というのは、こちらでも別の箇所を引用した「よみがえる神武天皇https://amzn.to/2zOLp3m」の一節ですが。
ギシワジンデンについてもう少し補足しておくと、魏呉蜀の『三国志』全65巻のうちの『魏志』全30巻のうちの最後の第30巻が「烏丸鮮卑東夷伝」。その一番最後が「倭人条」です。
『三国志』の中の『魏志』の中の「最終巻」の中の最後の一章……。
つまるところ、『魏志倭人伝』などという「本」は存在しない。ありもしない「本」があたかも存在するかのような「嘘」(とまではいわないにしても誤解を招く表現)を書いているのが、日本の教科書だと、言って言えないことはないかもしれません。

同書には岡田英弘氏の「日本とは何か https://amzn.to/2QtqY66」を紹介しつつ、魏志の成立事情、その政治的ご都合主義について解説した箇所もあります。
 司馬懿は238年の正月に遠征軍を率いて出発した。これが卑弥呼が帯方郡に使いを送る前年のことなのである。
司馬懿は1年の短期決戦を計画した。途中に大雨もあり苦戦するが、投石器や矢による猛攻で勝利を得、公孫淵を惨殺する。
238年の8月のことであり、これによって、司馬懿は逃げてばかりいた将軍の汚名も返上し、凱旋将軍として帰還する。
 しかし帰ってみると明帝は病の床にあり、翌289年1月には亡くなってしまった。前帝の死に際と同様、司馬懿は明帝から、後継者で当時、斉王であった「曹芳(8歳)をよろしく頼む」と遺言を受け、曹真の息子の曹爽と並んで摂政に地位についた。
 こうした状況の中で、この年(239年)の6月に卑弥呼の使いが旧公孫淵領の帯方郡に入り、12月には洛陽に入るのである。

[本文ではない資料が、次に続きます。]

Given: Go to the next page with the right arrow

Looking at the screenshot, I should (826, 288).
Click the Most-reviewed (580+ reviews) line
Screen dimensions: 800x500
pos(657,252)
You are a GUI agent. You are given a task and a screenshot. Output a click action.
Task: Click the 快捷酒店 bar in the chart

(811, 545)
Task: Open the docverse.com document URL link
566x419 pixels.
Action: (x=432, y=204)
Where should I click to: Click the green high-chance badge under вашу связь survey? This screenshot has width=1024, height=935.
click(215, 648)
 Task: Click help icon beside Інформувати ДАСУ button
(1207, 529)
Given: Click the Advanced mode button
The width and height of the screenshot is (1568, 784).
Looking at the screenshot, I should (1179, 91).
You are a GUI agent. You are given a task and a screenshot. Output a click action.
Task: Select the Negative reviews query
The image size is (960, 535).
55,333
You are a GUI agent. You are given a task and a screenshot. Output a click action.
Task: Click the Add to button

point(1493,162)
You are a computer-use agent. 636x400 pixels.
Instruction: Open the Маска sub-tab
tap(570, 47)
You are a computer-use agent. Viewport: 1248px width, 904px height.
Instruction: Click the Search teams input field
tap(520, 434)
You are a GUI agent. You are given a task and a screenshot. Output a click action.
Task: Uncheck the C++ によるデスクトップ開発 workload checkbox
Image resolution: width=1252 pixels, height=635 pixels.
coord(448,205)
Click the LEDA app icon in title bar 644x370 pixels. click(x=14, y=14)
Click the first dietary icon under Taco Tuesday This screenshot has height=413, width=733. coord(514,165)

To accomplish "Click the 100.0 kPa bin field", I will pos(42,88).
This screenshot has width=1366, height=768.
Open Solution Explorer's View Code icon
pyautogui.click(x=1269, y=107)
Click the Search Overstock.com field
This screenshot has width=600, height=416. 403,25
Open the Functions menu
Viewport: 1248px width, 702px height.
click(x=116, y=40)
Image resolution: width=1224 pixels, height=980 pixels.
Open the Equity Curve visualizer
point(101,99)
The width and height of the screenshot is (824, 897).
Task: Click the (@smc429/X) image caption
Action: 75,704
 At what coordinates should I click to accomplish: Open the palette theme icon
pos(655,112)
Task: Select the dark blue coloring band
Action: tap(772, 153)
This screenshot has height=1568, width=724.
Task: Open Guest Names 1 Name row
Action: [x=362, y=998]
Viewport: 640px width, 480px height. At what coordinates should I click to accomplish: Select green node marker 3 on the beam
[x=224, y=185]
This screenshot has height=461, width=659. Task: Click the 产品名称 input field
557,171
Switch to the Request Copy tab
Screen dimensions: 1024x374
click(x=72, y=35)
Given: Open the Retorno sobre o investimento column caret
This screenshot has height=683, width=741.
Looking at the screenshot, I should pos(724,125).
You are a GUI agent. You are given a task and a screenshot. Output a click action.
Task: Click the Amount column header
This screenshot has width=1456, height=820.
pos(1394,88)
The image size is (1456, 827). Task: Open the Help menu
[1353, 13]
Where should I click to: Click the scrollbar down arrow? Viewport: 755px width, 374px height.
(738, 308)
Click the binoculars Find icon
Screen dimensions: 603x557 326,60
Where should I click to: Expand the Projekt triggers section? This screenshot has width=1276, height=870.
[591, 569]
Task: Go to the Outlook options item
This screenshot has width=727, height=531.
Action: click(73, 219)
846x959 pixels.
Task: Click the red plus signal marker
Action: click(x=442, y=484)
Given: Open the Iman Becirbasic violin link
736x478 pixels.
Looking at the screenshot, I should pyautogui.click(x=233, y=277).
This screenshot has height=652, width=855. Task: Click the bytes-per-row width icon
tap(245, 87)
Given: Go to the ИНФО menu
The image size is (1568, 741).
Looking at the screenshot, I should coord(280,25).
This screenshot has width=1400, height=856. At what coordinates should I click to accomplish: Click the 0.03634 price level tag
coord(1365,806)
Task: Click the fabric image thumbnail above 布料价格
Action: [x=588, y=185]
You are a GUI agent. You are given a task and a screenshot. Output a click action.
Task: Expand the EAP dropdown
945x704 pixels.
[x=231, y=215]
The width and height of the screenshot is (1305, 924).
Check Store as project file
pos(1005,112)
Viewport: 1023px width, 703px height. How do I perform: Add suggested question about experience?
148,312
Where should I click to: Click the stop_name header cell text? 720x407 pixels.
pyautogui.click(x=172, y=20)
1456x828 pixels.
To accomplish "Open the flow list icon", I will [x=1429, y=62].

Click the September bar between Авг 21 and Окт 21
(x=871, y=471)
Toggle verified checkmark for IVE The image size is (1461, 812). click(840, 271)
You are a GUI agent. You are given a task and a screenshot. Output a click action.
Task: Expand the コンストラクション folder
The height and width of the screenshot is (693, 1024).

 魏の国は卑弥呼の使者の難升米一行を最高の待遇でもてなした。当然であろう。プロデューサーは新しく摂政となった司馬懿である。公孫淵の討伐は自らの生涯で初めてあげた大戦果だ。しかもそれによって公孫淵がふさいでいた遼東の向こう側にある国々との外交ルートが開けた。そしてそのはるか遠方の国から、「皇帝の徳を慕って」倭国の卑弥呼が使いを送ってきたのだ、司馬懿の功績を天下に誇示する絶好の機会である。
『魏志倭人伝』だけを読んでいると卑弥呼が魏に使いを送ったことはわかるが、魏から見てそれがどういう意味があるか、どれくらいの重要度かがよくわからない。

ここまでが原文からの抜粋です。